* [EXCERPTED PASSAGE]:
────────────────

November 30, 2024

New Findings from a Study About the “Trinity” Nuclear Test

Science & Technology

New Findings from a Study About the “Trinity” Nuclear Test

By: Caroline Yao

It’s July 16, 1945. A bomb is set off in the middle of a desert in New Mexico. J. Robert Oppenheimer and the other researchers who watch the explosion don’t know much about their bomb, nor do they expect what follows their test run.

When the bomb, code named “Trinity,” detonated, the mushroom cloud rocketed 50,000 to 70,000 feet in the air, much higher than the scientists predicted. According to a newly-released study, in only ten days after the detonation, the cloud and radioactive fallout crossed 46 states and reached Canada and Mexico.

“It’s a huge finding and, at the same time, it shouldn’t surprise anyone,” said Sébastien Philippe, lead author of the study. The study also collected information about nuclear fallout from 93 Nevada atomic tests, and made a map that shows the composite deposition of radioactive material across the U.S.

The exact amount of fallout that remains at the Trinity test site is still unknown, according to Suza Alzner, another author of the study.

The aftermath of the Trinity test was underestimated, due to a lack of knowledge about radioactive materials. Manhattan Project physicists and doctors observed the drift of the implosion cloud and predicted that there would be radioactive hazards, but only in the nearby area. They had been preparing for a low amount of fallout to spread over a large group of people.

Crucial data was lost in the following years, because the U.S. never had any national monitoring stations to observe the fallout from the Trinity test. Beginning in 1951, scientists were able to estimate fallout from atomic tests. But reanalyzing Trinity was now only slightly less difficult.

────────────────

* [DATA SECTION]:
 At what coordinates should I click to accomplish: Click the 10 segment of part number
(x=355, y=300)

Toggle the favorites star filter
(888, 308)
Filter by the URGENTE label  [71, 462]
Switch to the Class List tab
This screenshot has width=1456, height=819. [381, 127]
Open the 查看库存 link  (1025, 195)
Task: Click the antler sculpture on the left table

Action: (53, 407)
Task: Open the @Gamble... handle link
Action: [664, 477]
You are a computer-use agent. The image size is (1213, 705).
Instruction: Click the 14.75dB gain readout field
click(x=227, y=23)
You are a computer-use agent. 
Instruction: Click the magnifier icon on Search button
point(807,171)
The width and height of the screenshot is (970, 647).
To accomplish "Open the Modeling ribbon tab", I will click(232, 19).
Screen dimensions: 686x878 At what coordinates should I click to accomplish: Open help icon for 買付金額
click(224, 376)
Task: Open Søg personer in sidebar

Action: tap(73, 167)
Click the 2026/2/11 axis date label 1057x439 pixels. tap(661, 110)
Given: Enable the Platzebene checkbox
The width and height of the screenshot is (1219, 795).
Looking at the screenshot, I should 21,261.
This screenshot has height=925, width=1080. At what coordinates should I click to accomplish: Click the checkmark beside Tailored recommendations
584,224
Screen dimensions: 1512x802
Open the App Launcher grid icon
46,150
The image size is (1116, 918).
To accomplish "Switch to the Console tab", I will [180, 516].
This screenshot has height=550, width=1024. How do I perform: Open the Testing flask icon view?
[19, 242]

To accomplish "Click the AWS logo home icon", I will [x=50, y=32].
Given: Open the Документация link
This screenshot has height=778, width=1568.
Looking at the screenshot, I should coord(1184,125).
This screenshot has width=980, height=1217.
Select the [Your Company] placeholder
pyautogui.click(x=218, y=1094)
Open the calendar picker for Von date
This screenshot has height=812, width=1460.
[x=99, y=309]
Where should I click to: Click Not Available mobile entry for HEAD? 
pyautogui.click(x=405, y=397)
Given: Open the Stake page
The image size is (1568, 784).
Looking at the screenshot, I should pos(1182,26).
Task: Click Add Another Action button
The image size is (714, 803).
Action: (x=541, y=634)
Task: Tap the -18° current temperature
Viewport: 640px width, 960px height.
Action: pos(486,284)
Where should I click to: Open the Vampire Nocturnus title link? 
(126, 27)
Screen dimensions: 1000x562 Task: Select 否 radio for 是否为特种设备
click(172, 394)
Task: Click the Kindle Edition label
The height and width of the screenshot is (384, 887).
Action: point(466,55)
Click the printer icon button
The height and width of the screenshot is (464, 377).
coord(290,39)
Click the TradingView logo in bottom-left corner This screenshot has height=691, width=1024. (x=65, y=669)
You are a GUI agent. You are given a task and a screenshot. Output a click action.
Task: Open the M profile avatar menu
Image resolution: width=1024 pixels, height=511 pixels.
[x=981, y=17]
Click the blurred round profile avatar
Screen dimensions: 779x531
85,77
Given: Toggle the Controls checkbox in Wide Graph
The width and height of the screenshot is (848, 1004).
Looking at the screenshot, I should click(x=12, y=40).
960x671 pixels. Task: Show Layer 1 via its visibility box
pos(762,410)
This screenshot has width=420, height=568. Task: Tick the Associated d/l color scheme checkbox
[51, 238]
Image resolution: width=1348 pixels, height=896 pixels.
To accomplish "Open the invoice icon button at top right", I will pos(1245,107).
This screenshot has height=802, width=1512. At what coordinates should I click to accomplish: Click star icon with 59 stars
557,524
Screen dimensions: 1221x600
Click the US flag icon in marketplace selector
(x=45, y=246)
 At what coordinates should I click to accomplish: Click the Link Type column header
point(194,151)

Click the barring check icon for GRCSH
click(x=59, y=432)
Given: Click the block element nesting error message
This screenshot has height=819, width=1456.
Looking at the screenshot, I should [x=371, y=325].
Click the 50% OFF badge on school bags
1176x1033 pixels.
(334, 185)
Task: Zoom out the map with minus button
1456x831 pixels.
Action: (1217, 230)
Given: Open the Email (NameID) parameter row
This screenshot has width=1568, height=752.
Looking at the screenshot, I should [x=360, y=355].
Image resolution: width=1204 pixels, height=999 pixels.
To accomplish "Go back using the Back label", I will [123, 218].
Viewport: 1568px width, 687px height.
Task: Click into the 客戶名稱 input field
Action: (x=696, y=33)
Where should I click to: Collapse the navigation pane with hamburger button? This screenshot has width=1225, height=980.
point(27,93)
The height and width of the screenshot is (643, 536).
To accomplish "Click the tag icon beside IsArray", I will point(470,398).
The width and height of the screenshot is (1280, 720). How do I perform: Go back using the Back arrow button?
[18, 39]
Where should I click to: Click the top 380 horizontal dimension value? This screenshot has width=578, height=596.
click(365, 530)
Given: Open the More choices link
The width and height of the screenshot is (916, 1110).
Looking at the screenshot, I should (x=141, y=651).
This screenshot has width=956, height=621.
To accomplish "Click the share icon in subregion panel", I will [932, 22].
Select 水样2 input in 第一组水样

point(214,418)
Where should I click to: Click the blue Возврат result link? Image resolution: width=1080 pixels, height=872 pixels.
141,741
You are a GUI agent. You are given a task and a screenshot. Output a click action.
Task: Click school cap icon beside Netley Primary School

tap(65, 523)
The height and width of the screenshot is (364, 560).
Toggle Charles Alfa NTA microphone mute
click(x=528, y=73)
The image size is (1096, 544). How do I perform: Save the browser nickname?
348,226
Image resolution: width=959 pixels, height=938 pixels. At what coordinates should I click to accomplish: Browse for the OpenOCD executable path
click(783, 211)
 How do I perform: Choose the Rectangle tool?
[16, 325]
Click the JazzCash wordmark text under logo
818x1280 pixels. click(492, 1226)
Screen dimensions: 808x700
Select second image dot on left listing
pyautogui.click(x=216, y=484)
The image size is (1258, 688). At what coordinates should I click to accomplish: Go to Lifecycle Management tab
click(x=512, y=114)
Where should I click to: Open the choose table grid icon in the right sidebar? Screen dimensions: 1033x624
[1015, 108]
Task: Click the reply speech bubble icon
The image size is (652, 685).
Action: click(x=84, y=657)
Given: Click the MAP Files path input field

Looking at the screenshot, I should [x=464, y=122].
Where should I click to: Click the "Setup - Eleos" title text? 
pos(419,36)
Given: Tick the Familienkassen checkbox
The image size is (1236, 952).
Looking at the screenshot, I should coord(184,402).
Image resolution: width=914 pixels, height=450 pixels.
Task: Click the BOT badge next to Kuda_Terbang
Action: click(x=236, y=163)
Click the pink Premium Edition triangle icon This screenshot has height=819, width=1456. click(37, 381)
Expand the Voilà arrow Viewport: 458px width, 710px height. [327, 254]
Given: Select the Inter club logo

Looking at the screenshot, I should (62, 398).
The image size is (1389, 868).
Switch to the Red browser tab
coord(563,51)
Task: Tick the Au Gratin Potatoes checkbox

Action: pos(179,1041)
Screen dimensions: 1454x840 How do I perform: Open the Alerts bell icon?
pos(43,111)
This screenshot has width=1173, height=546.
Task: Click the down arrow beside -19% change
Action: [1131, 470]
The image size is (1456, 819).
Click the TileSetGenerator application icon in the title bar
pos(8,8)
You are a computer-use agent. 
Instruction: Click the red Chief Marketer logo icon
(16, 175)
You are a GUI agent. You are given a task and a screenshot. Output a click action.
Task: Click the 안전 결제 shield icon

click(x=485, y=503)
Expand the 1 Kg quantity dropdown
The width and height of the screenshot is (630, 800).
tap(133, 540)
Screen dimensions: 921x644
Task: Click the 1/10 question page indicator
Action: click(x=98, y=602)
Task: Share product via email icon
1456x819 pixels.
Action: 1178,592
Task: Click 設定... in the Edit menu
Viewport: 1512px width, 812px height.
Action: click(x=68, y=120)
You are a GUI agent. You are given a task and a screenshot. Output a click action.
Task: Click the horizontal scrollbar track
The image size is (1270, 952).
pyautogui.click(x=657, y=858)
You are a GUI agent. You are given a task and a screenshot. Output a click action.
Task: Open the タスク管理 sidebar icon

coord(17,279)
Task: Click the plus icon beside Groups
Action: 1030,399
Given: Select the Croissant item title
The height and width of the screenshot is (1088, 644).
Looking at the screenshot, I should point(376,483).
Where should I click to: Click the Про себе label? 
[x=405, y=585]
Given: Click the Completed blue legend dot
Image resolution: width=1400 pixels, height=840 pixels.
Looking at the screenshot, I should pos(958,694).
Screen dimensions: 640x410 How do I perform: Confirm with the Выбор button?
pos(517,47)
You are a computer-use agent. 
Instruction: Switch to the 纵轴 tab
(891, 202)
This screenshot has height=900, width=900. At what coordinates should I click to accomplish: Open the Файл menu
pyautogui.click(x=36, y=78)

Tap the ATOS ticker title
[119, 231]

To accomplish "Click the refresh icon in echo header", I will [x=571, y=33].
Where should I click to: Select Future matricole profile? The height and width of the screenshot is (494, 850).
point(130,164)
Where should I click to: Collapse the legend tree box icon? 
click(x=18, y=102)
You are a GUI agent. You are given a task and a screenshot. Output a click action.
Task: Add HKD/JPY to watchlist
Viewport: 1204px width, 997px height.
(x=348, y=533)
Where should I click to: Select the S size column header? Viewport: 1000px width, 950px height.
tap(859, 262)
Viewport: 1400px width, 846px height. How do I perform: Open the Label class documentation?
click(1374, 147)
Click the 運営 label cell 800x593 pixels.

────────────────

* [PROBLEM STATEMENT]: Extend the article above about the new study of the Trinity nuclear test, picking up right after its final sentence.

* [WRITTEN RESPONSE]:
In March, researchers made a huge discovery. Alzner and Megan Smith, a co-founder of Shift7 and former Obama administration technology officer, were told by Gilbert P. Compo, a senior research scientist at the University of Colorado and the NOAA Physical Sciences Laboratory, that the European Center for Weather Forecasts had released historical data covering weather patterns 30,000 feet in the atmosphere. In other words, they actually received legitimate data about the weather from 1945, when the Trinity test took place.

Then, with the help of new data and software, Philippe reanalyzed Trinity’s fallout. The results show that New Mexico was affected to a great extent. In some places, radionuclide deposition was the same as in Nevada. Trinity’s fallout was the cause of about 90 percent of deposition in New Mexico, the state with the fifth highest rate of deposition per county.

The study also showed notable deposition in Utah, Colorado, Arizona, Nevada, Wyoming, and Idaho.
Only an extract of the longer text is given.